When Butler was in the Horizon, they streamed their non-ESPN games on the Horizon League's website. Cincinnati currently streams all softball and baseball games on a 3rd party website, and Cincinnati pays the production costs. Butler and Cincinnati paid for those production costs because it was worth it for the exposure. But a lot more people will watch if it's on ESPN+ than some nameless website.
The whole purpose of college sports is to advertise the school. Any school in the country would gladly pay $1 million for 50 2-hour specials broadcasting live from their campus to anyone with ESPN+.

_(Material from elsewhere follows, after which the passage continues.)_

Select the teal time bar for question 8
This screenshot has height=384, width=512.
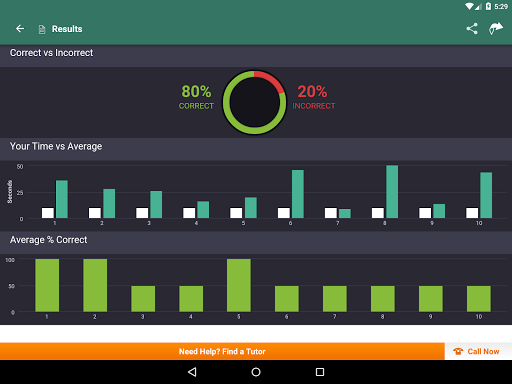(392, 192)
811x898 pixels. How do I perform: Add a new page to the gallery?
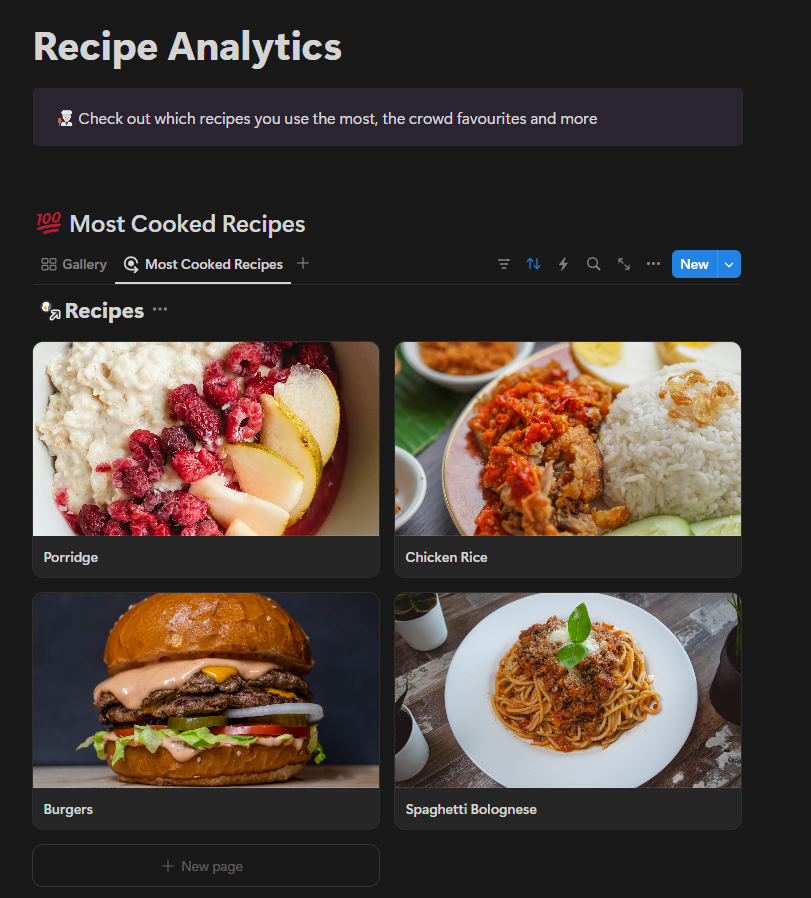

Another comment about TV exposure:
The average Big East school has more basketball exposure than the average AAC school. But UConn was the "feature" team in the AAC a lot more often than it will be in the Big East. The Big East 2 games on Fox every Saturday after football season. What % of those will be UConn? They're among equals in the Big East.
Let's look at coverage of regular season conference games last year:
Georgetown: 3 Networks (CBS or FOX), 9 FS1, 3 CBSSports, 2 regional FSN
St. John's: 4 Networks (CBS or FOX), 11 FS1, 3 CBS Sports, 1 regional FSN
Butler: 2 Networks (FOX), 10 FS1, 3 CBS Sports, 3 regional FSN
UConn: 2 ESPN, 3 ESPN2, 5 ESPNU/ESPNews, 8 CBS Sports
Georgetown & St. John's had better coverage than UConn, but UConn had slightly better coverage than Butler. UConn's brand is probably more similar to Georgetown, but Georgetown was a much better team than UConn last year. Overall, edge to the Big East.
Let's compare the 2 conference kings last year:
Villanova: 7 Networks (CBS or FOX), 9 FS1, 2 CBS Sports
Cincinnati: 2 CBS, 3 ESPN, 6 ESPN2, 2 ESPNews, 5 CBS Sports
Again, the Big East had better exposure. But it wasn't that much different.